Cabe ressaltar, que esta pesquisa não recebe nenhum tipo de financiamento. Os participantes da

pesquisa não receberão qualquer espécie de reembolso ou gratificação devido à sua participação.

Você receberá uma cópia deste termo onde consta o telefone e o endereço institucional da

pesquisadora principal e do Comitê de Ética em Pesquisa - CEP, podendo tirar suas dúvidas sobre o

projeto e sua participação, agora ou a qualquer momento.

______________________________________

Hilka Flavia Saldanha Guida

Pesquisador: Hilka Flavia Saldanha Guida

ENSP - Rua Leopoldo Bulhões 1480, Manguinhos, Rio de Janeiro- RJ. CEP. 21041-210

telefone: (21) 2598-2818

[email protected]

Endereço CEP/ENSP (Comitê de Ética e Pesquisa)

Rua Leopoldo Bulhões, 1.480 - Andar Térreo

Manguinhos - Rio de Janeiro - RJ / CEP. 21041-210

Tel e Fax - (21) 2598-2863 Mail : [email protected] http://www.ensp.fiocruz.br/etica

Declaro que entendi os objetivos, riscos e benefícios de minha participação na pesquisa e

concordo em participar.

_________________________________________

Sujeito da pesquisa

ANEXO 3 – ROTEIRO DE ENTREVISTA SEMI-ESTRUTURADA PARA O SINDICATO

1- Como o Sintergia avalia a situação dos empregados das térmicas?

2- Existe algum movimento do sindicato para a primeirização destes trabalhadores?

3- Como foi pensado o Acordo Coletivo das térmicas e em que ele se difere dos outros acordos

feitos pelo Sistema Petrobras?

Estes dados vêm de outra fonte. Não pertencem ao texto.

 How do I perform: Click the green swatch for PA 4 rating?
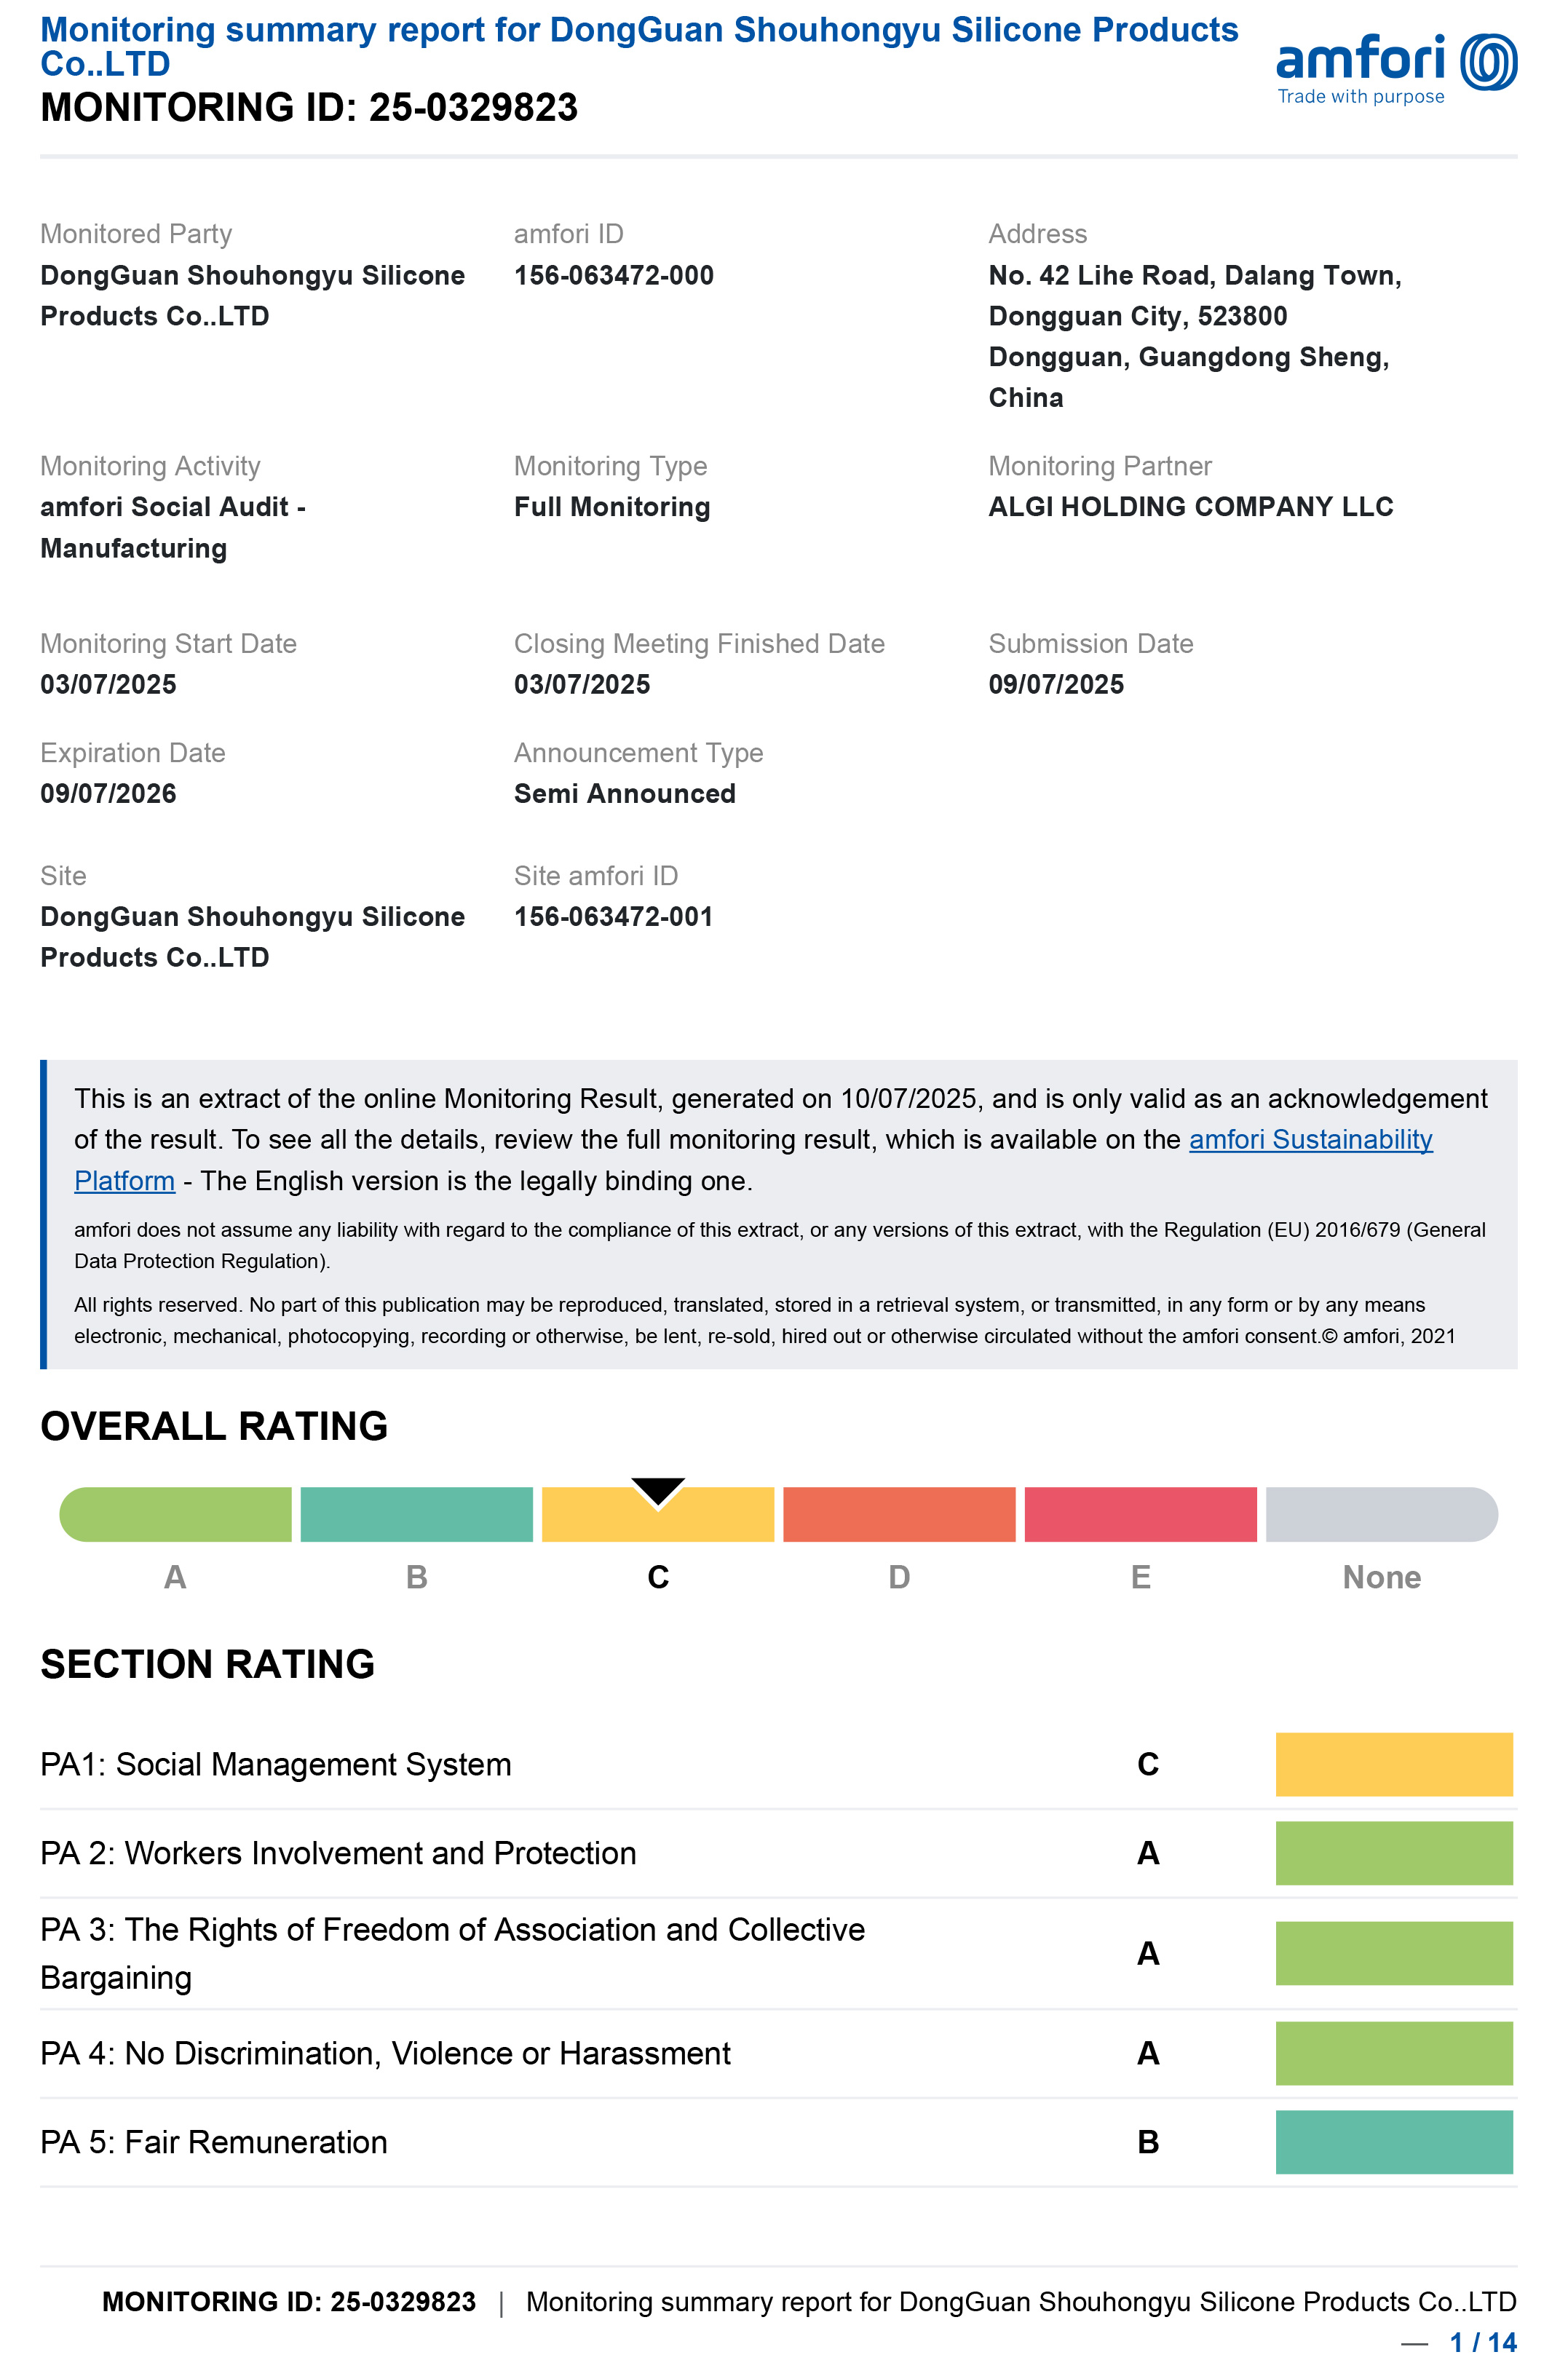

Por que o Acordo Coletivo das térmicas é individualizado e não

unificado como o dos demais empregados do Sistema Petrobras?

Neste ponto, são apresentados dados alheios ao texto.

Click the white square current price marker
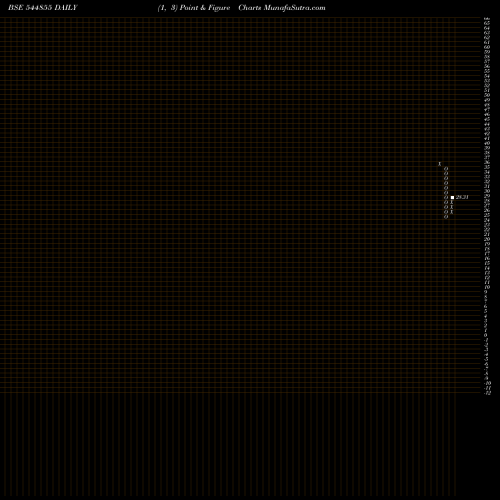 click(452, 197)
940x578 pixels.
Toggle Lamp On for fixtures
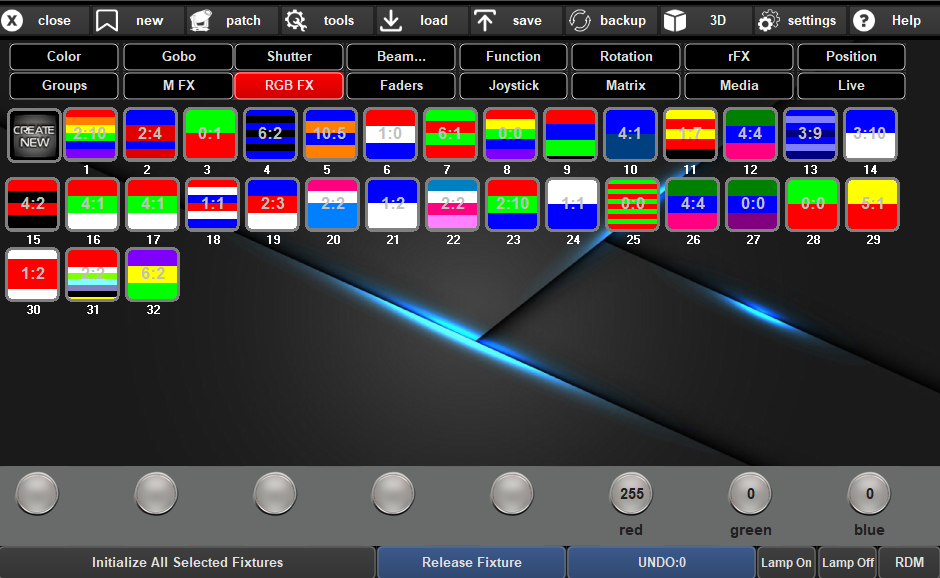787,563
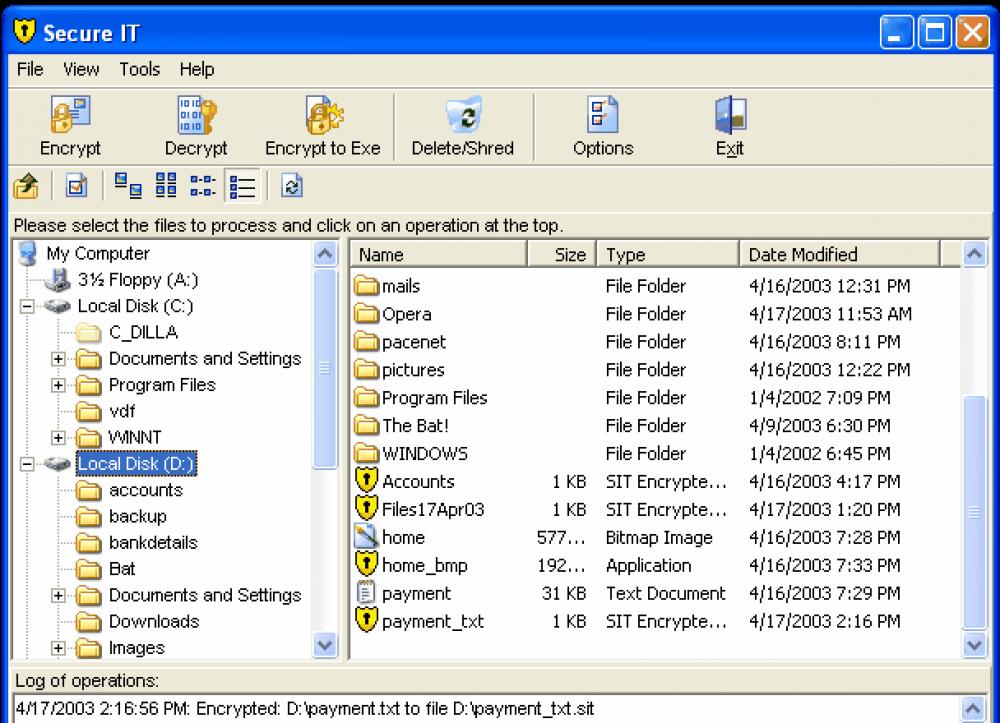
Task: Open the Tools menu
Action: (x=139, y=69)
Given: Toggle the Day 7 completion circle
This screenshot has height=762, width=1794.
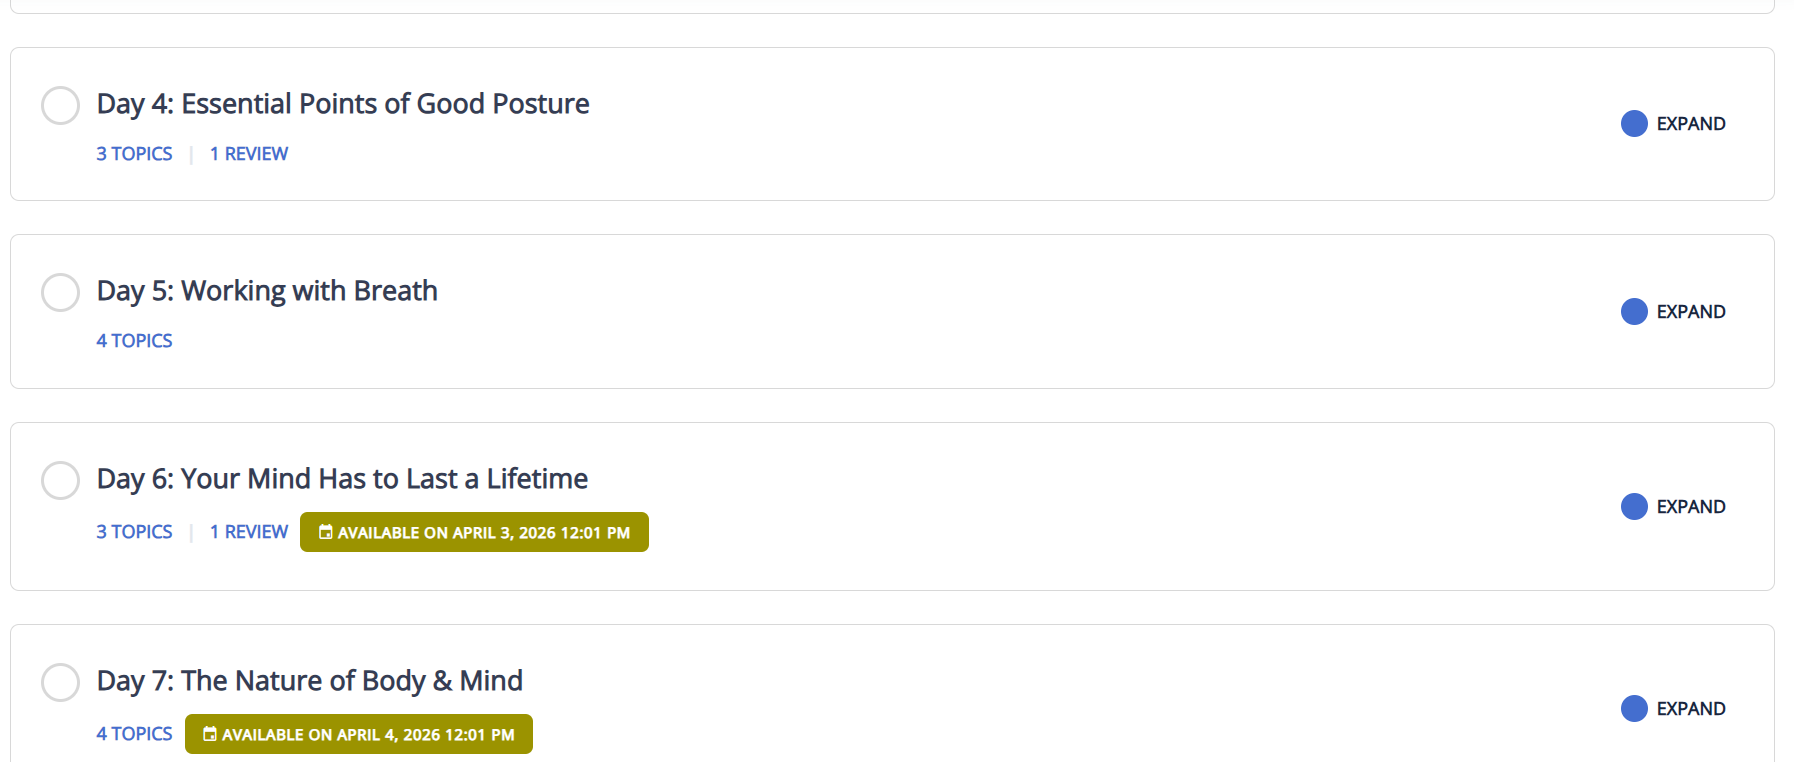Looking at the screenshot, I should (60, 682).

4- Como se dão as negociações feitas com a Petrobrás, comparadas às realizadas com as empresas

do ramo eletriciário?

5- Por que a representação sindical desses trabalhadores não é exercida pelos mesmos sindicatos

que representam os empregados do Sistema Petrobras? Quais as consequências dessa divisão?

ANEXO 4- MODELO DE AUTORIZAÇÃO DA EMPRESA PARA REALIZAÇÃO DA

PESQUISA EM SUAS INSTALAÇÕES E COM SEUS EMPREGADOS.

Declaro para devidos fins que a profissional Hilka Flavia Saldanha Guida está autorizada a

realizar a pesquisa “Mudanças na Gestão do Trabalho e as implicações na saúde e segurança dos

trabalhadores: o ponto de vista da atividade” nas instalações da termelétrica XXX, bem como

realizar o trabalho de campo com os empregados próprios XXXX.

ANEXO 5- ROTEIRO DE ENTREVISTA PARA O EX-DIRETOR

1- O que levou a decisão de aquisição de todas as termelétricas?

2- A decisão de compra conjugada com os funcionários obedeceu a alguma estratégia? Caso positivo

qual foi ela e quem foi responsável por ela.

3- Quando se decidiu adquirir as térmicas já se tinha um planejamento do que seria feito com os

empregados das térmicas?

4- Por que não se optou pela incorporação dos funcionários ao sistema Petrobras como já havia

ocorrido com outros setores da cadeia como a BR e a Transpetro?

5- Houve um planejamento de como seria feito esse processo de transição, de modo que fosse o menos

abrupto possível?

5- O que o senhor vislumbra como encaminhamento e prosseguimento para esse processo?